Secondo i ricercatori del “Centro de Nanotecnología Aplicada de la Universidad Mayor”, guidati dal dottor Fabián Avila, si tratta di strutture più piccole di un batterio, a base di prodotti biodegradabili derivati da gusci di crostacei e alghe, in grado di immagazzinare i feromoni che disorientano gli individui della tignoletta durante l’accoppiamento.Il progetto mira a sviluppare tecnologie rispettose dell’ambiente, per ridurre l’uso di prodotti di sintesi.
“È una modalità di controllo naturale, perché non vengono impiegate sostanze chimiche “, ha dichiarato il dott. Avila, che tuttavia ha aggiunto che il principale problema da risolvere è la breve vita del congegno. A suo parere, questo costringerà ad installare più distributori, con costi più elevati. Per questo sarà necessario produrre dispositivi con concentrazioni più elevate di feromoni.

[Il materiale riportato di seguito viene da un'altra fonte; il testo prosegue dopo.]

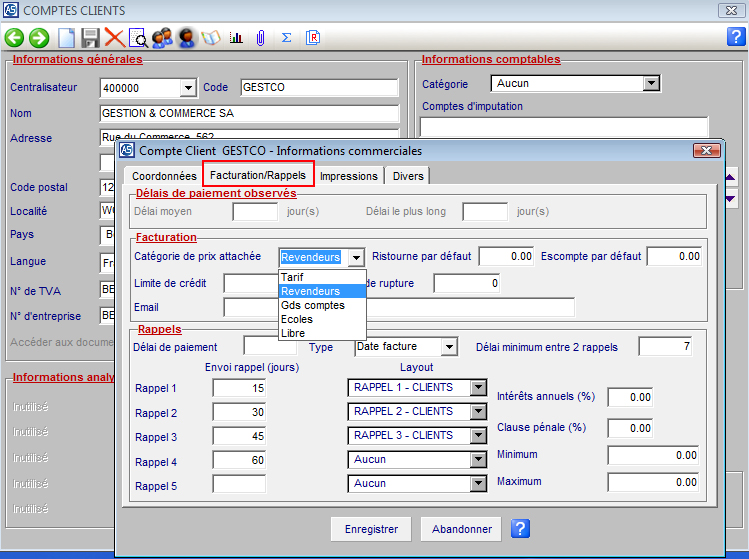Open the Impressions tab

(x=349, y=176)
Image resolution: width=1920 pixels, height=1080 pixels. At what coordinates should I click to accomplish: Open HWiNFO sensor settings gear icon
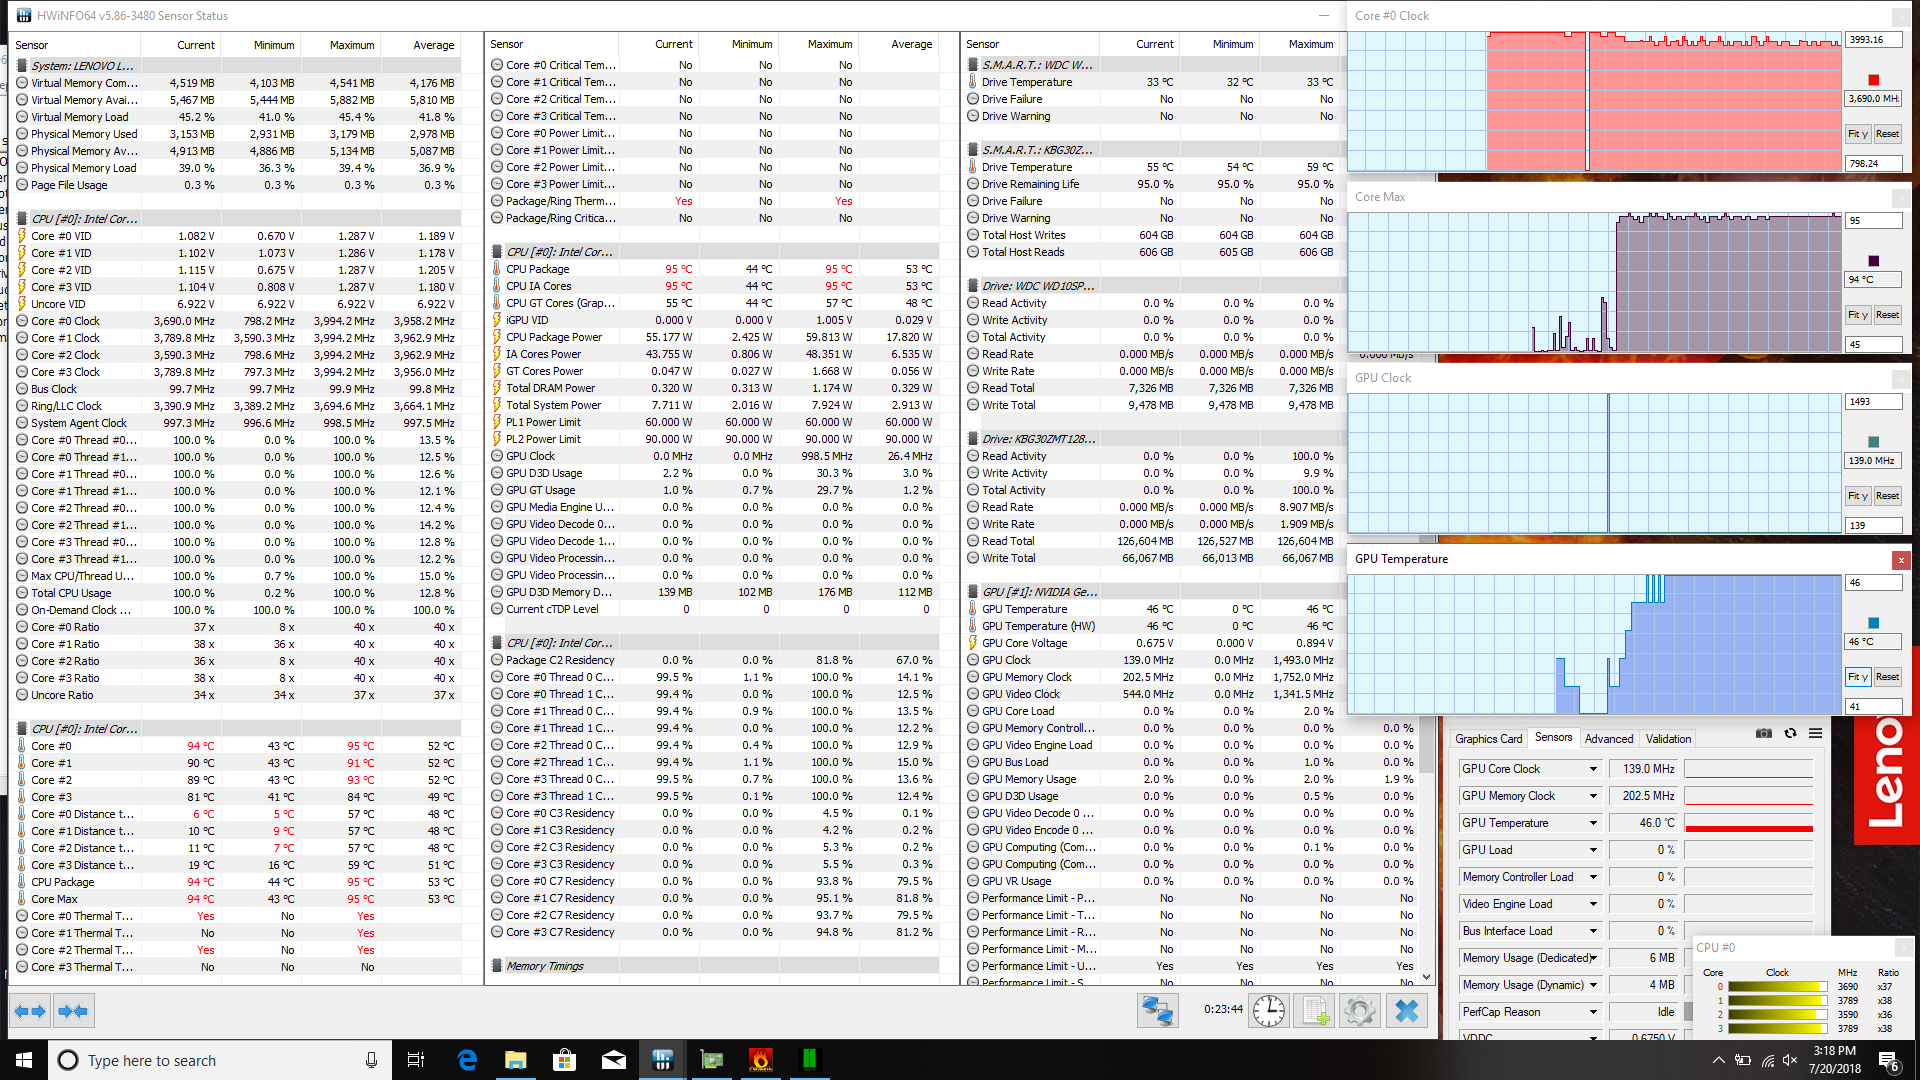point(1359,1011)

I polimeri non sono altro che l’unione di centinaia di migliaia di piccole molecole, che vanno a costituire strutture di forme diverse (dalle scale alle reti tridimensionali) e possono essere naturali o sintetici. “Vogliamo formare una struttura in grado di contenere una quantità maggiore di feromone sessuale, in modo che le sue concentrazioni vengano emesse nell’ambiente costantemente e per un tempo più lungo“, ha spiegato Ávila.
“Sono polimeri naturali, ma modificati in laboratorio e modellati per comodità. Gestiamo la struttura a livello atomico per creare piattaforme molto più uniformi, definendo la modalità e la quantità di feromone da immagazzinare“, ha continuato.
Secondo i ricercatori, questa tecnologia, che viene degradata senza inquinare il suolo, potrebbe essere utilizzata per affrontare altri problemi per l’agricoltura, come la siccità.
Nelle microscopiche cavità uniformi, infatti, i polimeri sarebbero in grado di catturare elementi nutritivi e acqua, rendendoli disponibili per le piante coltivate nelle aree siccitose. E questo, senza l’uso di sostanze chimiche, dannose per l’ambiente e la popolazione.